- Developer: Singapore-MIT Gambit Game Lab
- Publisher: Singapore-MIT Gambit Game Lab
- Producer: Andre Ng Yu Choon
- Programmers: Chong Zi Yi, Naomi Hinchen
- Artists: Nor Azman Rohman, Young Jin Chung, Frendy Wijaya
- Engine: Unity
- Platforms: Windows, Mac
- Release: 2011
- Genres: Action, Experimental narrative
- Mode: Single-player

= The Snowfield =

2011 experimental video game

The Snowfield is a 2011 action and experimental narrative video game, developed as a student project by the Singapore-MIT Gambit Game Lab, and set in World War I. The game is set on the aftermath of a great battle, with the player controlling a weakened soldier in the middle of a storm.

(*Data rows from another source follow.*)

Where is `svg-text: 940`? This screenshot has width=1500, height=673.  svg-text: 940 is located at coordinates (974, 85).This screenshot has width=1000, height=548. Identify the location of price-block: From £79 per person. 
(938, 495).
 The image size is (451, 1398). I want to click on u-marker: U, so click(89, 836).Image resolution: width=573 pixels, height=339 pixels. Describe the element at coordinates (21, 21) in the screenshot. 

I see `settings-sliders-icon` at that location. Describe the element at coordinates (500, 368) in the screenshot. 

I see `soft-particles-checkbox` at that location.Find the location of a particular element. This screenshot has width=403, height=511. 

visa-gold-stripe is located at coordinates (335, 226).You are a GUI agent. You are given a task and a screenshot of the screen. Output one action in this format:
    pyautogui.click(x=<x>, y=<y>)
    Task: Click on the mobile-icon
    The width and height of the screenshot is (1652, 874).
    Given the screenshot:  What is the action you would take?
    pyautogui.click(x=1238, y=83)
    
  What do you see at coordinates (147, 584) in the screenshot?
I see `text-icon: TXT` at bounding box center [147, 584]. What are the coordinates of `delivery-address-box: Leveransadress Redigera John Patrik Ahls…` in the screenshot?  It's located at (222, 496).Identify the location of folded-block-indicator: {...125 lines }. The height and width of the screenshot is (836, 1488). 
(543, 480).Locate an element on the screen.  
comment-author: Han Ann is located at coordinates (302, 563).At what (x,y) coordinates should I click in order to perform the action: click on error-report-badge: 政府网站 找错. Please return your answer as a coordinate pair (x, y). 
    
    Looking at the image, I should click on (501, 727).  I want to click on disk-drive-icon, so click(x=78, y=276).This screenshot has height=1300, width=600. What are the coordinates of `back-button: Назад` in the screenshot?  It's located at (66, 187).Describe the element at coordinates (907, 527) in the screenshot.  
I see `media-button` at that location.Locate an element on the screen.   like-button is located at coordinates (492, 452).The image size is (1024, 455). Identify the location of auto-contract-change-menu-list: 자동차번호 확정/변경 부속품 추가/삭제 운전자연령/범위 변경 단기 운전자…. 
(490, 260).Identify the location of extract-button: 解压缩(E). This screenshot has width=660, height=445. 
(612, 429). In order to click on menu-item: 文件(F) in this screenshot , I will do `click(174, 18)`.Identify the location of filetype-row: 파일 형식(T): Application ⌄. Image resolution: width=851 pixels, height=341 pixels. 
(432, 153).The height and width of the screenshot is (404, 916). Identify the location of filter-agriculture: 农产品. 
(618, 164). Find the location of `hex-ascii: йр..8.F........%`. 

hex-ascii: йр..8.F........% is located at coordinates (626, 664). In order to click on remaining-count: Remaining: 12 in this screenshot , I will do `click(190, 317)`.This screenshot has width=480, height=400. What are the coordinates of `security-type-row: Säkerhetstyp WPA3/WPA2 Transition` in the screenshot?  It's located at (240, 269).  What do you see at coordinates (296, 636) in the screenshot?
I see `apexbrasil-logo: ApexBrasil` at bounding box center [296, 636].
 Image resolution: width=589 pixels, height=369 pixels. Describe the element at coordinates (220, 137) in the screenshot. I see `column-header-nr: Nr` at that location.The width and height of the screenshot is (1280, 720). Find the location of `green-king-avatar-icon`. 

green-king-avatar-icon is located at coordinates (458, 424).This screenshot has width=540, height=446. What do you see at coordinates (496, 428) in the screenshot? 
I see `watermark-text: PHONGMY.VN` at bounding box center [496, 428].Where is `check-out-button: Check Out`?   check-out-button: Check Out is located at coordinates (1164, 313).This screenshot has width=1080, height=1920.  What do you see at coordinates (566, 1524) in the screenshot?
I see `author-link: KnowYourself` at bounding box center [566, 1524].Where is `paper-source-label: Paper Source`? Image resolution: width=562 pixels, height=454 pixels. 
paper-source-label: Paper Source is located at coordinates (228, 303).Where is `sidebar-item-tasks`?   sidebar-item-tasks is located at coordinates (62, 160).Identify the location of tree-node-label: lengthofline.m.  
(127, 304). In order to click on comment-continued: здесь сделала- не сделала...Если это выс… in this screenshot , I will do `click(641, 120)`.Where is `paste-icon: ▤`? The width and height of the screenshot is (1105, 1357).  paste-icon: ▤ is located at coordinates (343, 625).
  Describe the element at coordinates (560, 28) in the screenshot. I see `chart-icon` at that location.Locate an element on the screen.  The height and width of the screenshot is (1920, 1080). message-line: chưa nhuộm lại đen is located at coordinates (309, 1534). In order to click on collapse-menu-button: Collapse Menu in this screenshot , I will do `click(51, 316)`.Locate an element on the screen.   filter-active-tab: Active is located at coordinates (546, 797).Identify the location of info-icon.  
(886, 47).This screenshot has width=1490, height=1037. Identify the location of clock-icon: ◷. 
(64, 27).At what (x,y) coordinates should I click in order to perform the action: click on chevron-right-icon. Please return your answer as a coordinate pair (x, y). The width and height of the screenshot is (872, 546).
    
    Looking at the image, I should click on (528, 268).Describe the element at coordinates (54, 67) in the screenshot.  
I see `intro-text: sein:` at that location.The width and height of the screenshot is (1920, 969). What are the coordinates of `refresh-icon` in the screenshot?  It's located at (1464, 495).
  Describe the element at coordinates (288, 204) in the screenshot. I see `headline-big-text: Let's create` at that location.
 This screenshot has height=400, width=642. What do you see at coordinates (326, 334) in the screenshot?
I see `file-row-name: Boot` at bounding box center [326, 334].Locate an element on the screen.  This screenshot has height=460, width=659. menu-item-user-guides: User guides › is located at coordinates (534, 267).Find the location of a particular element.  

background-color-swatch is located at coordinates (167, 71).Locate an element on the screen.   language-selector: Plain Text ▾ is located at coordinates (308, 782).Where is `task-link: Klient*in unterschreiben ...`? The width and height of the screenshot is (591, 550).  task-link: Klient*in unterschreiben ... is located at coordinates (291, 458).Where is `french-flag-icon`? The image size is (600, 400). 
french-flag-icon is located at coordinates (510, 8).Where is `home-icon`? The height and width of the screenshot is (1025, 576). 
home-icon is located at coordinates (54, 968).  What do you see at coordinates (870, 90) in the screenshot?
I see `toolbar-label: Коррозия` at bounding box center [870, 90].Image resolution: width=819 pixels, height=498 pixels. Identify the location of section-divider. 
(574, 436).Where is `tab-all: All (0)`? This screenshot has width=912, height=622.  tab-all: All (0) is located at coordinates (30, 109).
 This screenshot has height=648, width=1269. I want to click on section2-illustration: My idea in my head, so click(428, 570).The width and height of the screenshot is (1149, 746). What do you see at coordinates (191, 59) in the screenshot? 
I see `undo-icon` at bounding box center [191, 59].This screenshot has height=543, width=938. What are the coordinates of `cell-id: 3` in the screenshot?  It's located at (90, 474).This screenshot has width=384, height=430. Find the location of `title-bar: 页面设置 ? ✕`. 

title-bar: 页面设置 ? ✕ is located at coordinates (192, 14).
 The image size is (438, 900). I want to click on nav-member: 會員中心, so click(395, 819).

According to the developers, the game's development was an attempt to make a simulation-based narrative game without the need for massive, complex AI and massive content generation. Instead, the developers created several segments of gameplay — characters, objects etc. — and fine-tuned them based on how initial testers interacted with them.

== Reception ==
Adam Smith, writing for Rock, Paper, Shotgun, praised the game's narrative and design uniqueness, as well as its well-worked aesthetics. The game was a finalist at the 17th Annual Independent Games Festival, hosted in 2012, in the Student category.